The energy of f-d transitions depends on the crystalline field in which the lanthanide ion is inserted. Depending on the experimental setup, these transitions could occur at high energy, so several studies regarding theoretical data have been conducted. Here, we present the experimental determination of the energy of interconfigurational 4f ( n ) -> 4f ( n-1)5d (f-d) transitions from Pr3+ ions to the lanthanum orthophosphate LaPO4 matrix; we have also determined the bandgap value for this host.
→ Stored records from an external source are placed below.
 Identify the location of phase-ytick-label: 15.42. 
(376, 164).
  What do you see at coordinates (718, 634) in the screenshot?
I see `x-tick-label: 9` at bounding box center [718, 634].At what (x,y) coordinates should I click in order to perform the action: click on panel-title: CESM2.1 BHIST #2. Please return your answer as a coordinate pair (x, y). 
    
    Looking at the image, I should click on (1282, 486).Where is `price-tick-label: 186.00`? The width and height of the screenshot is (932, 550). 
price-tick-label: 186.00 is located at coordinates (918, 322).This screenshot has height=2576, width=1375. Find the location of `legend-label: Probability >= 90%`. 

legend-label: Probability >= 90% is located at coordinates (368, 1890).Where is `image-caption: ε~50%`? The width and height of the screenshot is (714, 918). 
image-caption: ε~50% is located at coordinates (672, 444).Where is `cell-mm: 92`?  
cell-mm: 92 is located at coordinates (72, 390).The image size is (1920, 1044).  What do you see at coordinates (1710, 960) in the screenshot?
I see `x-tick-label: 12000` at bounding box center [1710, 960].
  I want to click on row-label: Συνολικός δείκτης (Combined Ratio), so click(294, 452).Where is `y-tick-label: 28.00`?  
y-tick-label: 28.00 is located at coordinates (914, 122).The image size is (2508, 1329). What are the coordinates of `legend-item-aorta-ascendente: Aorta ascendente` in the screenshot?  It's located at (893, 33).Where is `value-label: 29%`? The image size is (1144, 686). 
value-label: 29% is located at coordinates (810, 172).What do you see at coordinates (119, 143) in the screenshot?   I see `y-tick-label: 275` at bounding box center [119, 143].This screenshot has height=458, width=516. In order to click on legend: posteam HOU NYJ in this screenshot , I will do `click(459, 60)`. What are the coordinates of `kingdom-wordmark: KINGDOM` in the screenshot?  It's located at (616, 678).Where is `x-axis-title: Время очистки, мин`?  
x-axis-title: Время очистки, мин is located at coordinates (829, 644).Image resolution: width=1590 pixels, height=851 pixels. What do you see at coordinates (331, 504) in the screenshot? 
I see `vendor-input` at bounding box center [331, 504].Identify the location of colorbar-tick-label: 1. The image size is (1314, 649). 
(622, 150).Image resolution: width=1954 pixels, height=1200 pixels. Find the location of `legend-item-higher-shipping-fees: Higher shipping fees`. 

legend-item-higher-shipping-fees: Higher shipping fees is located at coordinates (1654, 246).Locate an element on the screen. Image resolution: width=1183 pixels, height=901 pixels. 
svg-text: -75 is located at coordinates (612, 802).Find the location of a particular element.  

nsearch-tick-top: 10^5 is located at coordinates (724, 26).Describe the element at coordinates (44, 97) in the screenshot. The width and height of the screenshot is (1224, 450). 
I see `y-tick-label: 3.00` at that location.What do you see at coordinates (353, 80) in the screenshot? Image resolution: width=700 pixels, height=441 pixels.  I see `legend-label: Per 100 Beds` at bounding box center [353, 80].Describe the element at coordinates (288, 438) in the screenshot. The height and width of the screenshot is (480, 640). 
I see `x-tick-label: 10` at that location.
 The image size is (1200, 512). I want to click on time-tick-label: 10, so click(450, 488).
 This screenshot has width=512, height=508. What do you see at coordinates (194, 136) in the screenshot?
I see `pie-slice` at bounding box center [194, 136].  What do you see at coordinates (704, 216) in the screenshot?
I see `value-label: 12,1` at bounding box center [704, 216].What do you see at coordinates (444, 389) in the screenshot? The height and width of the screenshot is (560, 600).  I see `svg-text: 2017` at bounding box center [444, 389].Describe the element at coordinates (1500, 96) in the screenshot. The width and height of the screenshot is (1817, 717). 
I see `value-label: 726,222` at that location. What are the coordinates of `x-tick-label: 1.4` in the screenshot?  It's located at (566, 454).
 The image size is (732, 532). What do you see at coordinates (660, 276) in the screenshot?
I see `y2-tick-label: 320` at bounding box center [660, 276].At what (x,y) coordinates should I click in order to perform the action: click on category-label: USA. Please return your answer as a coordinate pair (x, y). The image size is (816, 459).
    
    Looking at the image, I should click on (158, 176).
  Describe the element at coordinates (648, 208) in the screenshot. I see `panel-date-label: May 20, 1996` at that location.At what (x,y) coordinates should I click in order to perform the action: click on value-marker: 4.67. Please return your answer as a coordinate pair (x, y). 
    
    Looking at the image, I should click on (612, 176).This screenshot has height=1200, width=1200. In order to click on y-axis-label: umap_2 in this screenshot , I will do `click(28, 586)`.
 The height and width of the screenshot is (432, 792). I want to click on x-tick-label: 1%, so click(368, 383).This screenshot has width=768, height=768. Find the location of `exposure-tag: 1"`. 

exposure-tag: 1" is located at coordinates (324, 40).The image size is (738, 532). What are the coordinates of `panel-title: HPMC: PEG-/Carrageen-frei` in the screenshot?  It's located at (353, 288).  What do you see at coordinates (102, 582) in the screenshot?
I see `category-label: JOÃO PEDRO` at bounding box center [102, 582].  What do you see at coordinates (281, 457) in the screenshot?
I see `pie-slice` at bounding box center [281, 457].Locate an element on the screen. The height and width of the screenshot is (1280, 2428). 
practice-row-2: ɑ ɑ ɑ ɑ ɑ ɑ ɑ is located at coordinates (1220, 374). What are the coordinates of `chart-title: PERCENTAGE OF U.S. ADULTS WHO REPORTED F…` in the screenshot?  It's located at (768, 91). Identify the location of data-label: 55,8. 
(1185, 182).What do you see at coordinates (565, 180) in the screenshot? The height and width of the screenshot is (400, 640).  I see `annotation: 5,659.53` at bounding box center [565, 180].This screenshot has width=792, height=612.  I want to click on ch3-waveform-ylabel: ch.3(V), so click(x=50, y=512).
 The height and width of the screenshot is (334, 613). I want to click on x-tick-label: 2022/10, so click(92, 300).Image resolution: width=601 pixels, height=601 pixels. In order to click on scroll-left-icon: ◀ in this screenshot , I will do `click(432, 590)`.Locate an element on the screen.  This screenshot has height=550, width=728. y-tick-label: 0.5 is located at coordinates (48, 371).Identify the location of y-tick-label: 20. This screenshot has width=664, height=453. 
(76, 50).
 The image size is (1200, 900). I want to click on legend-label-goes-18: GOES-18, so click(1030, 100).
The experiments were carried out at the Synchrotron setup of the Brazilian LNLS laboratory. Specifically, we synthesized LaPO4:Pr3+ and LaPO4:Pr3+/Gd3+ by the hydrothermal method under different pH conditions or by spray pyrolysis. The particles resulting from hydrothermal synthesis had different morphologies and the influence of pH value was showed: the reaction medium was controlled along the process, which changed the surface potential. On the basis of Raman spectroscopy and x-ray diffraction analyses, we found that the crystalline phase was monoclinic monazite for all the samples. We studied the 4f5d level and bandgap transitions at high energy by absorption analysis in the VUV range. The experimental results were 7.5 eV (LaPO4 bandgap) and 5 eV (4f ( n ) -> 4f ( n-1)5d transition of the Pr3+ ion), which were close to the theoretical values reported in the literature for this ion and this matrix.